Part II: Martingales
In recent decades, martingale theory has been booming in probability theory. Martingales arise as the innovative parts of stochastic processes. Martingale theory has had a unifying influence: where previously different sorts of stochastic processes, such as Markov processes, were considered independently of each other, now these can be treated from the point of view of martingale theory as well. This makes martingale theory a good basis for further techniques.
Lecture 4: Conditional expectation
types of conditional expectation, conditional expectation in L2, conditional expectation in L1, properties of conditional expectation.
Lecture 5: Martingales, optional stopping, martingale inequalities
definition, stopping times, stopped processes, optional stopping, Doob’s inequality, upcrossing inequality.
Lecture 6: Martingale convergence, uniform integrability
forward convergence, reversed martingale, uniform integrability, UI martingales, UI reversed martingales.
Part III: Stochastic integration
A semimartingale can be decomposed as the sum of an innovation part (a local martingale) and a predictable part (a well-behaved stochastic process). Semimartingales form the largest class of stochastic processes with respect to which Itô integrals can be defined. The theory of stochastic integration is specialized to Brownian motion and related processes.
Lecture 7: Decomposition
local martingales, Doob-Meyer decomposition, predictable (co)variation, semimartingales.
Lecture 8: The Itô integral
quadratic (co)variation, one-dimensional Itô formula, Doléans-Dade exponential, multi-dimensional itô formula.
Lecture 9: Brownian motion and Itô processes
existence, properties, paths, martingale representation, stochastic differentials, Itô diffusions, Itô processes.
Part IV: Stochastic dynamic programming
Stochastic integration allows the extension of the deterministic Hamilton-Jacobi-Bellman (HJB) equation so as to include semimartingales. Optimal control of a semimartingale boils down to solving the stochastic HJB equation.

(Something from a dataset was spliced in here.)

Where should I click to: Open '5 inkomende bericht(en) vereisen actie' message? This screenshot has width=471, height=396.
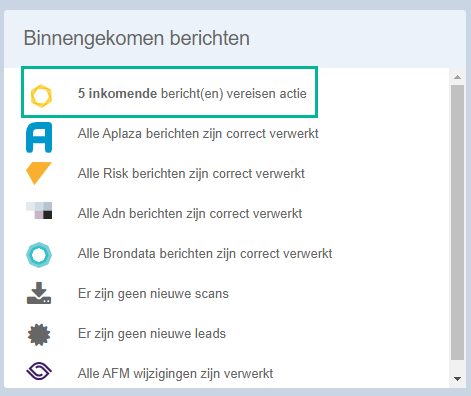point(192,93)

Some applications are discussed.
Lecture 10: HJB equation
partial differential equation approach: deterministic and stochastic; maximum principle: deterministic case;
Lecture 11: Viscosity solutions
equivalence of HJB equation and maximum principle: deterministic and stochastic; martingale and convex duality methods;
Lecture 12: Applications
production planning and inventory; optimal exploitation of renewable sources
Oral examination, in which the participant is asked to discuss a relevant paper in his/her own field. The participant selects the paper, its relevancy needs to be approved by the lecturers before the examination.
The timetable for this course can be found in the EUR course guide.

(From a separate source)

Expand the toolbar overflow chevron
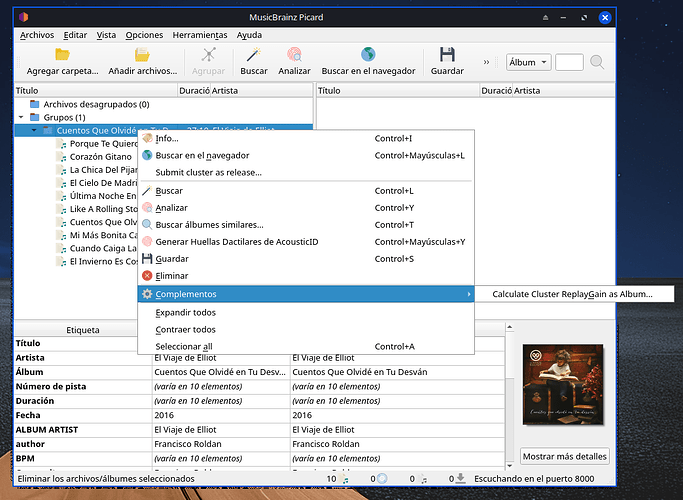 [487, 62]
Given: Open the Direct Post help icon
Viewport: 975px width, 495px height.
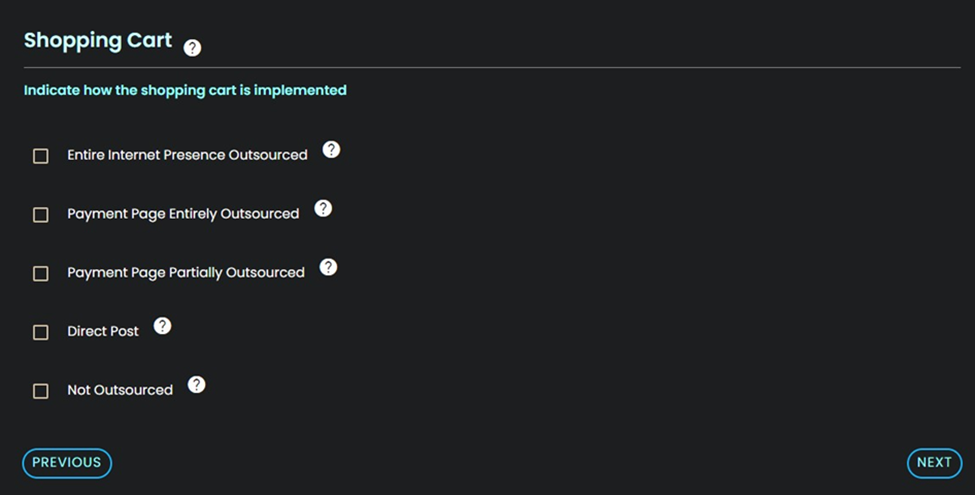Looking at the screenshot, I should point(162,326).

ERIM PhD candidates and Research Master students can register for this course via Osiris Student.
External (non-ERIM) participants are welcome to this course. To register, please fill in the registration form and e-mail it to the ERIM Doctoral Office by four weeks prior to the start of the course. For external participants, the course fee is 260 euro per ECTS credit.
D.Williams, Probability with Martingales, Cambridge University Press, 2007. ISBN 0-521-40605-6.
- this text is used in parts I and II.
Morimoto, Hiroaki. Stochastic control and mathematical modeling. Applications in economics. Encyclopedia of Mathematics and its Applications 131. Cambridge University Press, Cambridge, 2010. ISBN 978-0-521-19503-4.
- this text is used in parts III and IV, and in particular contains the applications discussed in Lecture 12.
Pham, Huyên. Continuous-time stochastic control and optimization with financial applications. Stochastic Modelling and Applied Probability 61. Springer-Verlag, Berlin, 2009. ISBN 978-3-540-89499-5.
- this text is a less expensive alternative to Morimoto (2010), but does not cover the applications of Lecture 12.
Prerequisites include some familiarity with basic concepts from calculus and probability theory such as set theory, limits, differentiation and integration, expectation/mean and probability distributions ( in particular the normal/Gaussian distribution).